NEW ORLEANS — Rookie quarterback Mitchell Trubisky thought he had floated a 25-yard touchdown pass to tight end Zach Miller and taken a sizeable chunk out of a New Orleans' 14-3 lead.
Instead, the Bears were hit with a double-whammy they could not overcome — a serious knee injury to a team leader and a replay reversal with which they disagreed.
Miller dislocated his knee when he landed in the end zone. The gruesome injury, which was replayed several times on the scoreboard, forced the 33-year-old tight end to be carted off and taken to a local hospital.
After a replay review, officials ruled the ball hit the ground when Miller bobbled it on his way down.
"He made a heck of a catch. It was a great effort on his part," said Trubisky, whose team then settled for a field goal. "The call was what it was, but it was an awesome play on his part."
The kick made the score 14-6 with 5:42 left in the third quarter. The Bears (3-5) spent the final 20 minutes trying to get past the disturbing injury and catch up to the Saints, losing 20-12 on Sunday for New Orleans' fifth straight win.
Their first thoughts went to Miller, who suffered the latest in a long line of tough injuries. After making a career-high 47 catches in 2016, he missed the final six games with a fractured foot. He did not play in any game from 2012 through 2014, primarily due to foot and shoulder issues.
"It's a tremendous loss," running back Tarik Cohen said. "He always gets us fired up and knows exactly what to say. We have to find ways to keep moving forward."
They certainly didn't quit in New Orleans. After Trubisky scrambled for 46 yards, Cohen scored the Bears' lone touchdown with 3:58 left, cutting the deficit to 17-12.
Trubisky threw incomplete on fourth-and-1 after Chicago got the ball back on a fumble — the second of two turnovers the defense forced in the fourth quarter — and he tossed an interception from the New Orleans 48 after the Saints kicked a field goal.
"Our whole team competed very hard," Bears coach John Fox said. "I told them in the locker room to hold their heads high."

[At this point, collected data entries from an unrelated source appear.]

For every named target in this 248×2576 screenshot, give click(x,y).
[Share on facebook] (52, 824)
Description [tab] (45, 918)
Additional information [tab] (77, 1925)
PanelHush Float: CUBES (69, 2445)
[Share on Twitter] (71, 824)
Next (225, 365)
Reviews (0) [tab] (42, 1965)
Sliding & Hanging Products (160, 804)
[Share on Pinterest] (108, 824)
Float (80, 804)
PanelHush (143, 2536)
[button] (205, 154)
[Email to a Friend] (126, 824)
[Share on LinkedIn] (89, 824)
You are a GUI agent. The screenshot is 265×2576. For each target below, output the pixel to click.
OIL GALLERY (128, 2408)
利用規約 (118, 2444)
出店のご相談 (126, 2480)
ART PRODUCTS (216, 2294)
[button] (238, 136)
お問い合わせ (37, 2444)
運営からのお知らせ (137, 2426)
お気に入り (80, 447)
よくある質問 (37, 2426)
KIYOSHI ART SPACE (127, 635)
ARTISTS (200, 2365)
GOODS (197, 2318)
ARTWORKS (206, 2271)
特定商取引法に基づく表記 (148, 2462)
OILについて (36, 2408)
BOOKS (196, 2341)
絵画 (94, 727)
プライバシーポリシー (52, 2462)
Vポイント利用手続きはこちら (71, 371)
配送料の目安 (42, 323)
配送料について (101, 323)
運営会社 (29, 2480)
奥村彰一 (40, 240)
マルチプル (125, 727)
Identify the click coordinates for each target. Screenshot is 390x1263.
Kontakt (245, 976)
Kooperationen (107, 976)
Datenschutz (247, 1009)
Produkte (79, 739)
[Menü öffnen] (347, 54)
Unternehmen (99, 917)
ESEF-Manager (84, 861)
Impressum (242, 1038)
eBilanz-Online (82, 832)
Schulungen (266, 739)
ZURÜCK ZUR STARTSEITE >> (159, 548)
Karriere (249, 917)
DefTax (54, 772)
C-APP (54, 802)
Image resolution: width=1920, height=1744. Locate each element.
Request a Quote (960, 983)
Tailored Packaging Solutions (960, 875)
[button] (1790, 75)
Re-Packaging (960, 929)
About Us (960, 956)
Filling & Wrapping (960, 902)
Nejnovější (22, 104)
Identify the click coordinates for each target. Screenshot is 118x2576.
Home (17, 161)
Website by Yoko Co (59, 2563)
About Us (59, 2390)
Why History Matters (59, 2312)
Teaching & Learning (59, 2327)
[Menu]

Saints quarterback Drew Brees completed 23 of 28 passes for 299 yards without an interception against a Bears defense that ranked sixth against the pass. Running backs Mark Ingram and Alvin Kamara each ran for touchdowns for New Orleans (5-2). Ingram finished with 99 yards from scrimmage, including 75 on the ground, along with the two late fumbles.
"I was terrible. I let my teammates down, put us in a bad position," Ingram said. "The game was only close because I sucked."
The Bears lamented some wasted opportunities, including Connor Barth's missed 48-yard field goal in the first half. The Bears defense also was offside on a short field goal, allowing New Orleans' offense to return to the field and convert on Kamara's 8-yard touchdown run.
"We found a way to make it interesting," Saints coach Sean Payton said. "To turn the ball over like we did, you don't deserve to win games like that."
The replay reversal was the toughest blow, considering the circumstances.
Referee Carl Cheffers said after the game that Miller lost control of the ball and it "hit the ground out of his control."
The Bears begged to differ.
"I definitely was very surprised," running back Jordan Howard said. "I thought he had control the whole time." Howard carried the ball 23 times for 102 yards.
Despite losing for the first time in three games, the Bears enter their bye week bullish on the second half of their season.
Not only did Chicago's turnover-forcing defense prevent Brees and Co. from pulling away, but Trubisky also showed increasing comfort in his fourth start.
In addition to his long, drive-extending scramble in the fourth quarter, he completed a 45-yard pass to Tre McBride to set up a field goal in the first half.
"We're getting closer as an offense," Trubisky said. "I'm really excited for where this team is headed."
Injuries: For the Bears, in addition to Miller's knee injury, Chicago right guard Kyle Long left the game with a hand injury. Cornerback Prince Amukamara had an apparent lower body injury in the second quarter but was able to walk to the sideline on his own and returned.
Taking shots: Brees' longest completion was a 53-yard heave to receiver Ted Ginn between two defenders late in the fourth quarter, flipping field position before Ingram's second fumble. Brees also connected with Michael Thomas seven times for 77 yards.
"We were able to hit them a time or two," said Brees, who became the NFL's fastest to 6,000 completions, reaching the milestone in his 240th game. "We were also making some big plays down the field. ... We're going to call (downfield passes), and if they're there, we'll take the shots."